-- INPUT follows --

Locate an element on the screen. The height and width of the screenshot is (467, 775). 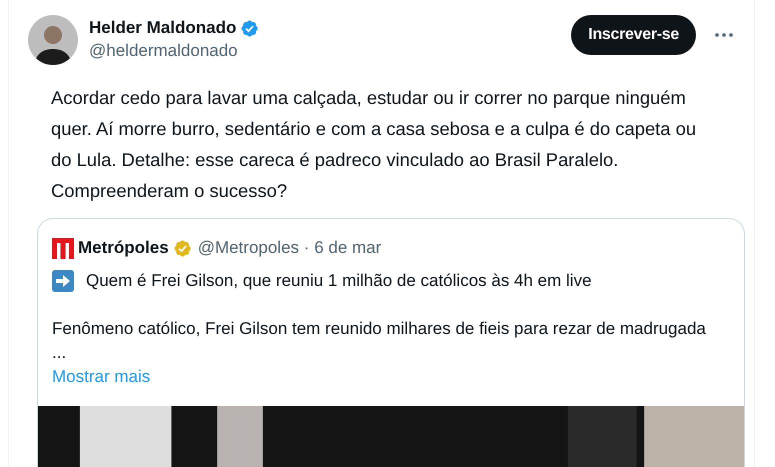
quoted-handle-date: @Metropoles · 6 de mar is located at coordinates (290, 248).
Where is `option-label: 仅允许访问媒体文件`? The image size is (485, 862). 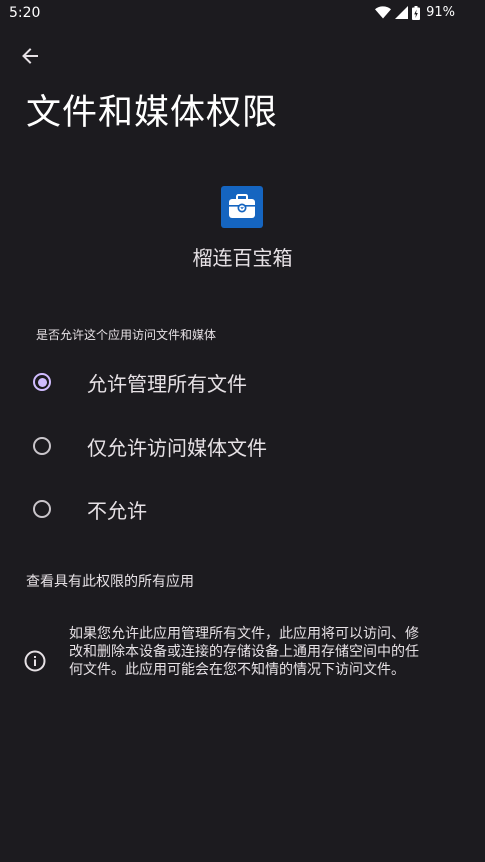
option-label: 仅允许访问媒体文件 is located at coordinates (177, 448).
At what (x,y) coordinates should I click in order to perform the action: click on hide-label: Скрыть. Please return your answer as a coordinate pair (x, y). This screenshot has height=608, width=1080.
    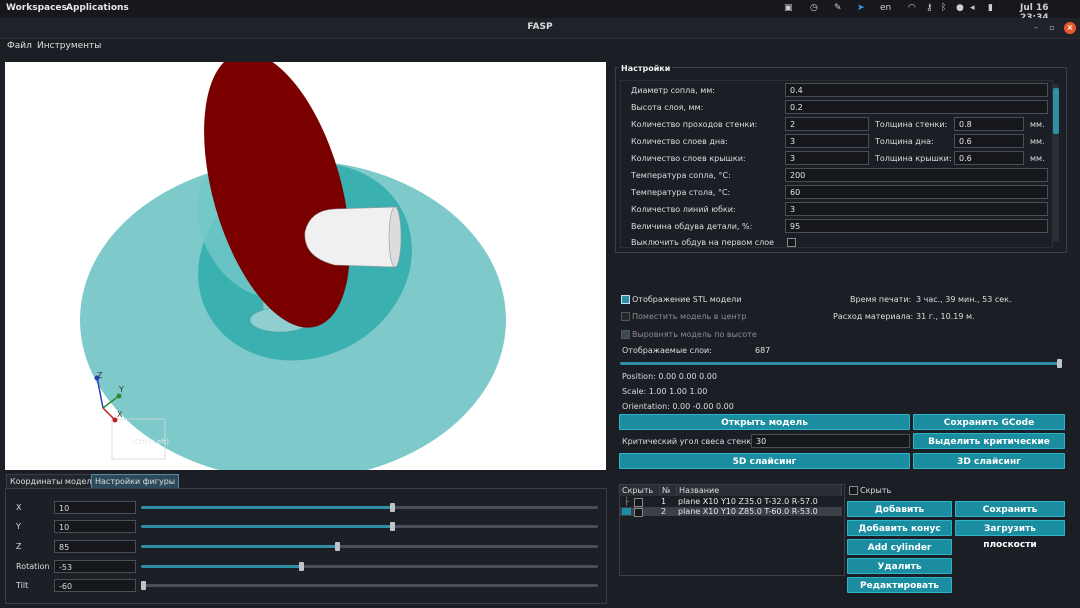
    Looking at the image, I should click on (876, 490).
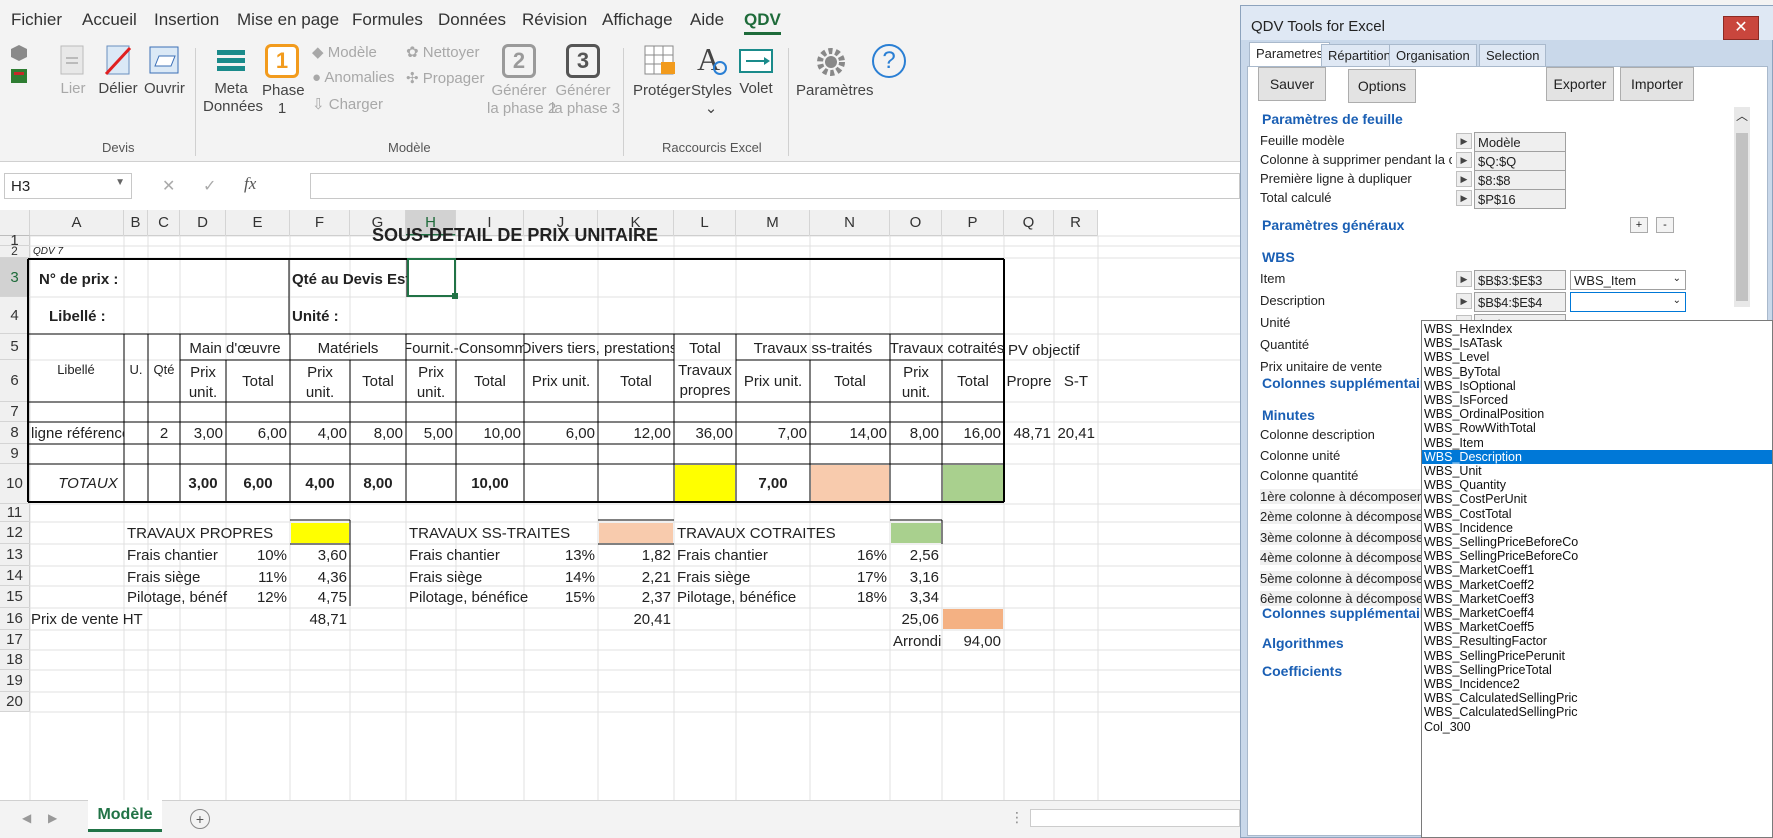 The width and height of the screenshot is (1773, 838). What do you see at coordinates (1513, 55) in the screenshot?
I see `tab-selection: Selection` at bounding box center [1513, 55].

-- INPUT concluded --

WHAT YOU ARE ASKED TO DO
Please format the stretch of the records from the start through the line containing "option-label: 仅允许访问媒体文件 is" as a numbered list, skipping any blank lines and leaving the pictures out.

OUTPUT FOR THIS TASK
1. Locate an element on the screen. The height and width of the screenshot is (467, 775). 
2. quoted-handle-date: @Metropoles · 6 de mar is located at coordinates (290, 248).
3. Where is `option-label: 仅允许访问媒体文件`? The image size is (485, 862). 
4. option-label: 仅允许访问媒体文件 is located at coordinates (177, 448).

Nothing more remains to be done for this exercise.